Extracted records ::
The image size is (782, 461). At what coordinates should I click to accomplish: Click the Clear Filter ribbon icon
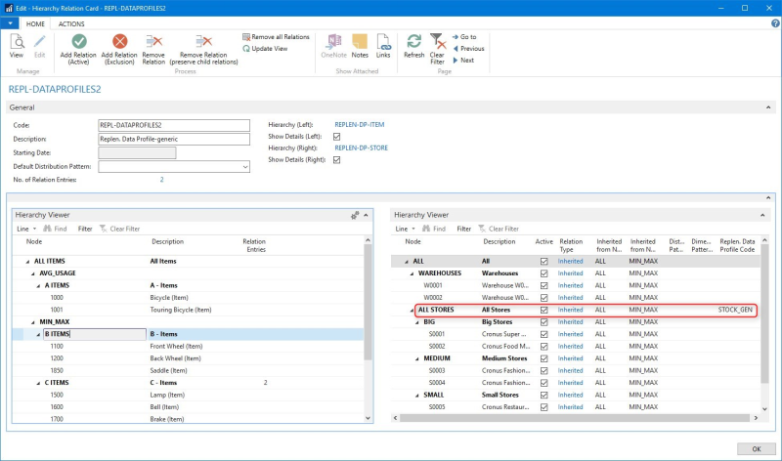tap(438, 41)
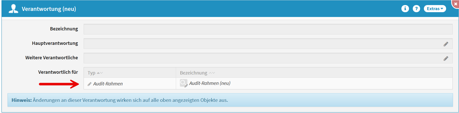
Task: Open help via question mark icon
Action: pos(416,9)
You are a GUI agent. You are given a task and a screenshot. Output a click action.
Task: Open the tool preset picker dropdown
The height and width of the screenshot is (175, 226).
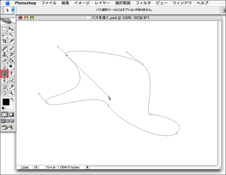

Exercise description ::
Note which lines carry the word "screenshot" in the material, then copy each of them.

Reply ::
You are a GUI agent. You are given a task and a screenshot. Output a click action.
The height and width of the screenshot is (175, 226).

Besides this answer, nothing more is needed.